Please transcribe, exactly and only, the lines of the records below from the one holding "Image resolution: width=410" to the very end.
• • • • • • •
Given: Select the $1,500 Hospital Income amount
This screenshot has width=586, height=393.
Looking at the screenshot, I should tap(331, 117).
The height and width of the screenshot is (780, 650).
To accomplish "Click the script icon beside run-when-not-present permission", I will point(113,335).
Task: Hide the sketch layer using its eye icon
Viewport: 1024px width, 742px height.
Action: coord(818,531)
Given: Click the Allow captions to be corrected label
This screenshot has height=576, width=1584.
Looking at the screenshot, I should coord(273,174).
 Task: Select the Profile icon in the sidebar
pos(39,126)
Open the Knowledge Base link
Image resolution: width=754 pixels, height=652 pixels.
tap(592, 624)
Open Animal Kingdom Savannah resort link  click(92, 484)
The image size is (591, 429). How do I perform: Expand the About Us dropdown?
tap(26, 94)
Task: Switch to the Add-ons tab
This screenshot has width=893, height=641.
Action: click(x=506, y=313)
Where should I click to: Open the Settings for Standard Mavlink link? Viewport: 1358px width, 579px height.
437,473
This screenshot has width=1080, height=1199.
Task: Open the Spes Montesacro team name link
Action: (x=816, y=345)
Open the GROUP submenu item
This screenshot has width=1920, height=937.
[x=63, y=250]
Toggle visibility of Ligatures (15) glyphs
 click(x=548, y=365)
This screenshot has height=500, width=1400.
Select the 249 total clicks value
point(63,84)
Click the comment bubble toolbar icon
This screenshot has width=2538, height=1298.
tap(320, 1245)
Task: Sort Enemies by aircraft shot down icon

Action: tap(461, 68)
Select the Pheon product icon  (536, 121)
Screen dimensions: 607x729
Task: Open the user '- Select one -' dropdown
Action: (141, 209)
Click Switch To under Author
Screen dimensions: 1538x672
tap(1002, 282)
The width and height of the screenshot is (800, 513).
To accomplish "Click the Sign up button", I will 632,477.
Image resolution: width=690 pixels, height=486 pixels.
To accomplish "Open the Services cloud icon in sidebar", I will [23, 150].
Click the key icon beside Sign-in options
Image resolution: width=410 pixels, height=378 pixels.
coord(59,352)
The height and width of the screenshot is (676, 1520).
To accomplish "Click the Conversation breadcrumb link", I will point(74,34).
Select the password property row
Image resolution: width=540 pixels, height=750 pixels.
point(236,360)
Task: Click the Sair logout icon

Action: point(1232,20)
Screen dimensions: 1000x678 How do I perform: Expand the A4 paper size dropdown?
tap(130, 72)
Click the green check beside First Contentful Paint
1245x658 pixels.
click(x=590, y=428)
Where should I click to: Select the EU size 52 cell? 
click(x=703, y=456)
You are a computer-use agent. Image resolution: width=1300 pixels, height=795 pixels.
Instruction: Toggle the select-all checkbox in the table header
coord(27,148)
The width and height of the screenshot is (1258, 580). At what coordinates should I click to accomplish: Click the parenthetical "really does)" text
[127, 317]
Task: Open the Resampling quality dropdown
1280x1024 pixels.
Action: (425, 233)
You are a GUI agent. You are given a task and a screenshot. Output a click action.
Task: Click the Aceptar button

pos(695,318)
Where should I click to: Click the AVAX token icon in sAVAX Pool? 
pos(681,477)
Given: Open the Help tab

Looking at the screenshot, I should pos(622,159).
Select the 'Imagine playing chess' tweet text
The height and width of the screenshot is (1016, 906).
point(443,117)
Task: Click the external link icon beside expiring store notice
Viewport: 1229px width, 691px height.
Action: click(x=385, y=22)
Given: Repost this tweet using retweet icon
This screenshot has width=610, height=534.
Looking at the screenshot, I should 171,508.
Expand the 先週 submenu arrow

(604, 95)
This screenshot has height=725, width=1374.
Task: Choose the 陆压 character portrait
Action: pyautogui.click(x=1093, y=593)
• • • • • • •
The completed task =
Image resolution: width=410 pixels, height=378 pixels.
coord(59,352)
The height and width of the screenshot is (676, 1520).
To accomplish "Click the Conversation breadcrumb link", I will point(74,34).
Select the password property row
Image resolution: width=540 pixels, height=750 pixels.
point(236,360)
Task: Click the Sair logout icon

Action: point(1232,20)
Screen dimensions: 1000x678 How do I perform: Expand the A4 paper size dropdown?
tap(130, 72)
Click the green check beside First Contentful Paint
1245x658 pixels.
click(x=590, y=428)
Where should I click to: Select the EU size 52 cell? 
click(x=703, y=456)
You are a computer-use agent. Image resolution: width=1300 pixels, height=795 pixels.
Instruction: Toggle the select-all checkbox in the table header
coord(27,148)
The width and height of the screenshot is (1258, 580). At what coordinates should I click to accomplish: Click the parenthetical "really does)" text
[127, 317]
Task: Open the Resampling quality dropdown
1280x1024 pixels.
Action: (425, 233)
You are a GUI agent. You are given a task and a screenshot. Output a click action.
Task: Click the Aceptar button

pos(695,318)
Where should I click to: Click the AVAX token icon in sAVAX Pool? 
pos(681,477)
Given: Open the Help tab

Looking at the screenshot, I should pos(622,159).
Select the 'Imagine playing chess' tweet text
The height and width of the screenshot is (1016, 906).
point(443,117)
Task: Click the external link icon beside expiring store notice
Viewport: 1229px width, 691px height.
Action: click(x=385, y=22)
Given: Repost this tweet using retweet icon
This screenshot has width=610, height=534.
Looking at the screenshot, I should 171,508.
Expand the 先週 submenu arrow

(604, 95)
This screenshot has height=725, width=1374.
Task: Choose the 陆压 character portrait
Action: pyautogui.click(x=1093, y=593)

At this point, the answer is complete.